However, after feeling the pain that night, I was finished with being easy-going. It was obvious that my husband did not regard me in any decisions he made. He carelessly did whatever he wanted. Even if we were “Christians”, he did not mind living a full life of sin.
This was when I started thinking about boundaries.
I think I became interested in the idea of boundaries because I was so shocked at the life my husband lived while married! I couldn’t imagine living such a life myself. I started wondering how he could possibly think all this was okay in marriage! When I accepted the full shock of his problems with lust, I realized all the other areas he was letting sin into our marriage. I saw that I was sitting down, letting all this happen, and not doing anything! As I started to become mad at myself, I began to make plans.
I really thought about the things my husband was doing that were causing me the most anguish and pain. I made up my mind that I would not tolerate them a moment longer. I would like to share some of them with you today. My hope is that it might give you courage to not let sin sit in your marriage.
My husband was drinking excessively. He was drinking whenever he wanted, even though he knew it upset me greatly. He was still going to bed late at night. Yes, we had filters on the computers. However, I knew there were still temptations. There are ways around filters. There are also other troubles that can be found if you are consistently up late at night when the family is sleeping. He was most of the time playing video games or watching movies. This whole pattern was starting to hurt me deeply. It was also making me angry. Why should I work hard towards reconciliation and forgiveness while he stays up half the night alone, drinking? It didn’t make sense.
Therefore, I set some hard boundaries. God led me to set these boundaries. God wanted to be in our marriage. He wanted to be in my husband’s heart. There would not be healing while my husband was living far away from God.
I explained to my husband what I wanted in our marriage if we were going to work toward restoration. My husband had told me many times that he would do “anything” to gain my trust and love back. I knew that what I wanted from him would push him greatly. But, I decided it was worth it.
I wanted him to start going to bed the same time as me. There would be no more late “party” nights. If he had to work late on the computer, I wanted him to do it in our bedroom at our desk. I wanted him to only use the computer during the time that the family was awake and in a place that everyone could see. Just this request alone made his movie watching and video gaming come to an end. This is because the movies he was watching and the games he was playing were not appropriate for children. Therefore, if he really wanted our marriage to recover, he would have to give these up.
I had other new boundaries as well. I wanted him to change how he lived his everyday life. I wanted him to make a commitment to never be alone with a woman. Furthermore, I did not want him to be overly friendly with women.
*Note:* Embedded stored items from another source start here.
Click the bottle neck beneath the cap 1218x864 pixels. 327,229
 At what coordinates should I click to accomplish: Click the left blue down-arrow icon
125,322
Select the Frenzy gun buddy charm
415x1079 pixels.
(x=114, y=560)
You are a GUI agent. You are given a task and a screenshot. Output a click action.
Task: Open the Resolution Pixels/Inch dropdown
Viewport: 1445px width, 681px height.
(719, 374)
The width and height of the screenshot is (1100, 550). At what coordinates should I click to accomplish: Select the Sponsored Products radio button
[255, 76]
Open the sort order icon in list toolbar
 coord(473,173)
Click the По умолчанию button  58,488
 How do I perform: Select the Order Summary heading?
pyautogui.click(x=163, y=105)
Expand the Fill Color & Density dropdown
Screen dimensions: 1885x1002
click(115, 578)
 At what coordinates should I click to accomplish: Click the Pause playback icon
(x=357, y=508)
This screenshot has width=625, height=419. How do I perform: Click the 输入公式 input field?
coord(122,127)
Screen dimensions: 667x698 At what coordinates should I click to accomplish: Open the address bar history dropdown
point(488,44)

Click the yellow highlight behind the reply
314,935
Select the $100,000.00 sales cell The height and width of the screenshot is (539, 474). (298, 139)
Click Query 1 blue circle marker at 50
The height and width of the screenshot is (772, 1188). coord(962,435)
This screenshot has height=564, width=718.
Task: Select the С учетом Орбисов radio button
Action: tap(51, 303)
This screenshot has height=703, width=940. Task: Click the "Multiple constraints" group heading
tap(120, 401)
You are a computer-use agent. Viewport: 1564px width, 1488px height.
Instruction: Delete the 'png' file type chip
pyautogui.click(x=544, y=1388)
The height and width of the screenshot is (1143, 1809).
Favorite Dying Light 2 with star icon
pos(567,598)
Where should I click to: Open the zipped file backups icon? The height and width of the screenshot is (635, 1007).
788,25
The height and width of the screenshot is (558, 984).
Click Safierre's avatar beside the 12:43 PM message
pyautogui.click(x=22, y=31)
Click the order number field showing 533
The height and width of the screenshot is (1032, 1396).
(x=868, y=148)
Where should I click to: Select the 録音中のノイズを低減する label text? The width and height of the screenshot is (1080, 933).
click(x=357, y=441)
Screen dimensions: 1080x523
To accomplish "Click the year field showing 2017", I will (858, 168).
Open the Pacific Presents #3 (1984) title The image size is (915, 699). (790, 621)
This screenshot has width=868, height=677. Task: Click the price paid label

I wanted him to promise to live a lifestyle where he was professional with women. This meant never going out of his way to talk to a woman. This has been a huge change for my husband. This is something that he is still working on. He has a naturally friendly, funny personality. He enjoys talking to everyone and making people laugh. However, this aspect is what led him to unfaithfulness. He naturally flirted with almost all women. I was not going to tolerate this any longer.
I knew that I was changing everything about my heart, mind, and marriage because of his hidden sin. This is why I knew he had to change the way he was living his life. These are just the first two main issues I brought up. I will continue to explain the other boundaries as well as consequences when boundaries are broken.
Before, I close this section, I want to share with you that these are issues that have taken us years to overcome. I am telling you that so that you do not lose hope. I also do not want you to think that any of this came easily for us. These issues were a great fight for our marriage. We worked hard to get through these tremendous trials in marriage. You will see, as I share each part of my story that none of this was easy or quick for either myself or my husband. Please, do not lose hope! Anything that is worth fighting for will take time and failure.
I am praying for all of you. If you have any questions or thoughts, please share them below. Additionally, it is not too late to join the secret group on Facebook. We are going to be starting a study on forgiveness. If you would like to join, please message me on Hopeful Wife Today.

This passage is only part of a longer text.